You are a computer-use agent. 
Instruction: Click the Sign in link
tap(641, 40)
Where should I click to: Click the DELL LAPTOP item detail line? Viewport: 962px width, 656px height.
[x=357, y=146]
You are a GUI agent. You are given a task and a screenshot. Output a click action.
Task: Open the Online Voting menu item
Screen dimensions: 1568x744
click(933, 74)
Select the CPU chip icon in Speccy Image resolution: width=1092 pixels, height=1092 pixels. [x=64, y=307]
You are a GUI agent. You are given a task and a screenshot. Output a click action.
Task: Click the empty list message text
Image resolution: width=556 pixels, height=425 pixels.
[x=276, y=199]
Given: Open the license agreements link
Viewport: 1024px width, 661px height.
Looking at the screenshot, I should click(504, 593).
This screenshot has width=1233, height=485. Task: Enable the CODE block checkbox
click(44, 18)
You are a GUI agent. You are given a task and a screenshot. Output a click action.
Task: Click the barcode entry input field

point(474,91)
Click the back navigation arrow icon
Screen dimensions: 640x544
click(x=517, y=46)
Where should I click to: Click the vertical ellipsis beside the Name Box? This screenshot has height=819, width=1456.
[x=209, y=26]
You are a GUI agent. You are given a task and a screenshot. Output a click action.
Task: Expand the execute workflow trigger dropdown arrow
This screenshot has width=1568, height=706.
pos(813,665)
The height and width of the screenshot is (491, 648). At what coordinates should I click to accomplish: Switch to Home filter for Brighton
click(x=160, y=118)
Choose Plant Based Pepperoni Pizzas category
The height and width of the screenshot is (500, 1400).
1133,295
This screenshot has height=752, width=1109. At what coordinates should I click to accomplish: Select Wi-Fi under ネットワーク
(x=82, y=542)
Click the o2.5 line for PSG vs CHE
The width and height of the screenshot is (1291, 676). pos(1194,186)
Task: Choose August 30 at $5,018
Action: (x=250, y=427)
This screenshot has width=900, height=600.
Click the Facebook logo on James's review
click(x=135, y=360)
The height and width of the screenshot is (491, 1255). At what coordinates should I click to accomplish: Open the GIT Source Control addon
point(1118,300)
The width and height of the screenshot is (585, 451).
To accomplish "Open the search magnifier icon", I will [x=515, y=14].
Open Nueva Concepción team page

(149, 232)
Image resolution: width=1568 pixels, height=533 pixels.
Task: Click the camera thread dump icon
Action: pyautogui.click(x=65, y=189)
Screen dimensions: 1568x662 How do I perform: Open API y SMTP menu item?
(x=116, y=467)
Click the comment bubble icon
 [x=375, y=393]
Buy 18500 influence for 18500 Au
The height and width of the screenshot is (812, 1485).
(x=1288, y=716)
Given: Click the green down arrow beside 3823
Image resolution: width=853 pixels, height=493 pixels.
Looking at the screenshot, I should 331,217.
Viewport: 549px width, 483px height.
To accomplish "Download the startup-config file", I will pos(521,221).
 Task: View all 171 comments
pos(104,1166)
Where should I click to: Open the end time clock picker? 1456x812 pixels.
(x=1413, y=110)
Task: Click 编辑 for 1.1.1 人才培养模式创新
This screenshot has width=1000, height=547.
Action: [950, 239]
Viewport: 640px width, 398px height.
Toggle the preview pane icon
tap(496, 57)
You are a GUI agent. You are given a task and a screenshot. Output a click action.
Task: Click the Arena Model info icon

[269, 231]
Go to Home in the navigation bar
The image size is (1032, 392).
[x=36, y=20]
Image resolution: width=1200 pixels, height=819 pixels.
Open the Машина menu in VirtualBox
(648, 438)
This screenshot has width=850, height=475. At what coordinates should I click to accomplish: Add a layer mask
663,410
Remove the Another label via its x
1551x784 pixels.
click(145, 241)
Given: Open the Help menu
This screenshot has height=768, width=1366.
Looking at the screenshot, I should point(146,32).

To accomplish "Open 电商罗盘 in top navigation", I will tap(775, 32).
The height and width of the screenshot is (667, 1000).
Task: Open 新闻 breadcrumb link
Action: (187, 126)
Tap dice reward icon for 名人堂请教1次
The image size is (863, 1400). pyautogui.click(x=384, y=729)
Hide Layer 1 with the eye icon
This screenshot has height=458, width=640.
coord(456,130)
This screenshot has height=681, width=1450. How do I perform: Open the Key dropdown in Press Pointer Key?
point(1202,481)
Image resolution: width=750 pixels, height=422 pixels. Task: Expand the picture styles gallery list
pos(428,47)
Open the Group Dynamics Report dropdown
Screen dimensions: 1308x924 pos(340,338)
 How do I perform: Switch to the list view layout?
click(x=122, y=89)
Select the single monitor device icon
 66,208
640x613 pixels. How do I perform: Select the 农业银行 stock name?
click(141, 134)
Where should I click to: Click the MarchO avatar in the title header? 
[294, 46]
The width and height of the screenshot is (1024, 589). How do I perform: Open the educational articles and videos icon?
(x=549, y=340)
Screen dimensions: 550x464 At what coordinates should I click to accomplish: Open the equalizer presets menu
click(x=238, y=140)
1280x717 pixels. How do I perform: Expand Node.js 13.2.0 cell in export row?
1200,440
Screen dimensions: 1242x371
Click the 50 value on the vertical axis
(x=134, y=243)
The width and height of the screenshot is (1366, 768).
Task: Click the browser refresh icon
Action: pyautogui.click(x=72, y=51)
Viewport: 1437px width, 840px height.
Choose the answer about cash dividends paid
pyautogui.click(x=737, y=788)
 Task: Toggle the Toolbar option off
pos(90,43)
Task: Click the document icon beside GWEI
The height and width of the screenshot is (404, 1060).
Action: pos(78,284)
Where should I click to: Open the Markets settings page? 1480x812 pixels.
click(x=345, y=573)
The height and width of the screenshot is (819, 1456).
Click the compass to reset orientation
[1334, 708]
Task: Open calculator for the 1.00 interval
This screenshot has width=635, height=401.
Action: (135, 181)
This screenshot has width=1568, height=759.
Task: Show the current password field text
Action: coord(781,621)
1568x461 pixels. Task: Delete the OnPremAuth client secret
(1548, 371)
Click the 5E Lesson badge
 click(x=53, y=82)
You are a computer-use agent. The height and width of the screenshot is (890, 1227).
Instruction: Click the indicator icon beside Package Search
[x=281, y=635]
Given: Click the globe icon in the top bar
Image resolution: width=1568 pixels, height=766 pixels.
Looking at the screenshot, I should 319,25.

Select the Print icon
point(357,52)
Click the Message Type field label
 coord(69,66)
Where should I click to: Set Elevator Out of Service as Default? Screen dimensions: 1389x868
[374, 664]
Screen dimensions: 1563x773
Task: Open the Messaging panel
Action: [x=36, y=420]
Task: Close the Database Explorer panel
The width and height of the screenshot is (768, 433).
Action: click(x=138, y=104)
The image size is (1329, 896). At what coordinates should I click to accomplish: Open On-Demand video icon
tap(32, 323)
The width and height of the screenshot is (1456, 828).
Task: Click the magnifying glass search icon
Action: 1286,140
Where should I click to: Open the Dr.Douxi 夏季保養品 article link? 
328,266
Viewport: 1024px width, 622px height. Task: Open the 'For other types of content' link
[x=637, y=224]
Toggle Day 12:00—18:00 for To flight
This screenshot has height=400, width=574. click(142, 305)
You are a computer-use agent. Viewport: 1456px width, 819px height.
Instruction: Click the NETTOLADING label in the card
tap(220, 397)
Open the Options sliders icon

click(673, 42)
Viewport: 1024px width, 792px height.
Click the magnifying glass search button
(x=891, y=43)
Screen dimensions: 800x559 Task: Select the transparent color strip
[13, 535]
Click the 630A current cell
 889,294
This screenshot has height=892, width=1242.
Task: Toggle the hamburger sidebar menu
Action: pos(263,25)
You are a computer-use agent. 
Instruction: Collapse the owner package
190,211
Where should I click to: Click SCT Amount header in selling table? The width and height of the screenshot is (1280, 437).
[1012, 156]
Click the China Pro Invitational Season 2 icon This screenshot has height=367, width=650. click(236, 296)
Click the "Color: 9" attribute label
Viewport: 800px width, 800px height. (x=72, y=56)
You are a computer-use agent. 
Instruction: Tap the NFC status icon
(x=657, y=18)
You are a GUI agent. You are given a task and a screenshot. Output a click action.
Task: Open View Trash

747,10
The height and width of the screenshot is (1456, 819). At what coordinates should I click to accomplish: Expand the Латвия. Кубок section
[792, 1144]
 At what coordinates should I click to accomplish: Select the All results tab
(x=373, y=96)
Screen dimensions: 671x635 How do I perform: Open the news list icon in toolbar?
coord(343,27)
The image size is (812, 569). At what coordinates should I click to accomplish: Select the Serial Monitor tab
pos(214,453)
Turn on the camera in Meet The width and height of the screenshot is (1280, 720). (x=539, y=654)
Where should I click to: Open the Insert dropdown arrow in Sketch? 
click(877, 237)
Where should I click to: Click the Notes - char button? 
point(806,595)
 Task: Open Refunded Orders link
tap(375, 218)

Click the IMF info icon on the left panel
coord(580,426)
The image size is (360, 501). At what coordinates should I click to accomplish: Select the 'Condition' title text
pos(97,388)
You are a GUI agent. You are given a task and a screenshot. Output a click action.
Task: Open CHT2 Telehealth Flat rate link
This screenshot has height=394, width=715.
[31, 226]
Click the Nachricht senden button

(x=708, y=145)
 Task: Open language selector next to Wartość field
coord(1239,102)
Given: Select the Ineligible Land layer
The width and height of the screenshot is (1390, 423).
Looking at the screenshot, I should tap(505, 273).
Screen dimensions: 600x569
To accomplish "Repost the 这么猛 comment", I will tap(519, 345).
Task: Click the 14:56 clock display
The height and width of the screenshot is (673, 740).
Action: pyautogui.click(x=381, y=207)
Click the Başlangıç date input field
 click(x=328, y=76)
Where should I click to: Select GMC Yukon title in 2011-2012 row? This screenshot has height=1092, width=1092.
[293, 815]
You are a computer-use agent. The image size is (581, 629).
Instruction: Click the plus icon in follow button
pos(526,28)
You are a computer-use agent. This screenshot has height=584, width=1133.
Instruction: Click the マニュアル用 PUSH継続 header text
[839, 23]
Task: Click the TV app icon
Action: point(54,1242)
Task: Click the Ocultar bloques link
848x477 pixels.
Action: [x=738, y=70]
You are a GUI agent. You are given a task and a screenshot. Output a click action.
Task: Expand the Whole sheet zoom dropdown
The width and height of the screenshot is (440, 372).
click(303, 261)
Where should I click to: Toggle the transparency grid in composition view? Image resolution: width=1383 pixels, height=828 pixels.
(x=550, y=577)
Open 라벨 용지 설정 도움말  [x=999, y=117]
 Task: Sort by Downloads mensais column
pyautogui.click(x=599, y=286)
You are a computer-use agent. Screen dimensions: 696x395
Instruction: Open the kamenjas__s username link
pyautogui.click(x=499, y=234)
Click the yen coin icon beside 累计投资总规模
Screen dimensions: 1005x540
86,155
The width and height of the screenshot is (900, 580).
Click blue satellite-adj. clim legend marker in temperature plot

□ □ □

PROBLEM TO WORK ON >> In the listing above, locate the line containing "Given: Select the Ineligible Land layer" and the line containing "You are a computer-use agent. This". Transcribe those two lines and everything between them, exactly as written.

ANSWER SECTION >>
Given: Select the Ineligible Land layer
The width and height of the screenshot is (1390, 423).
Looking at the screenshot, I should tap(505, 273).
Screen dimensions: 600x569
To accomplish "Repost the 这么猛 comment", I will tap(519, 345).
Task: Click the 14:56 clock display
The height and width of the screenshot is (673, 740).
Action: pyautogui.click(x=381, y=207)
Click the Başlangıç date input field
 click(x=328, y=76)
Where should I click to: Select GMC Yukon title in 2011-2012 row? This screenshot has height=1092, width=1092.
[293, 815]
You are a computer-use agent. The image size is (581, 629).
Instruction: Click the plus icon in follow button
pos(526,28)
You are a computer-use agent. This screenshot has height=584, width=1133.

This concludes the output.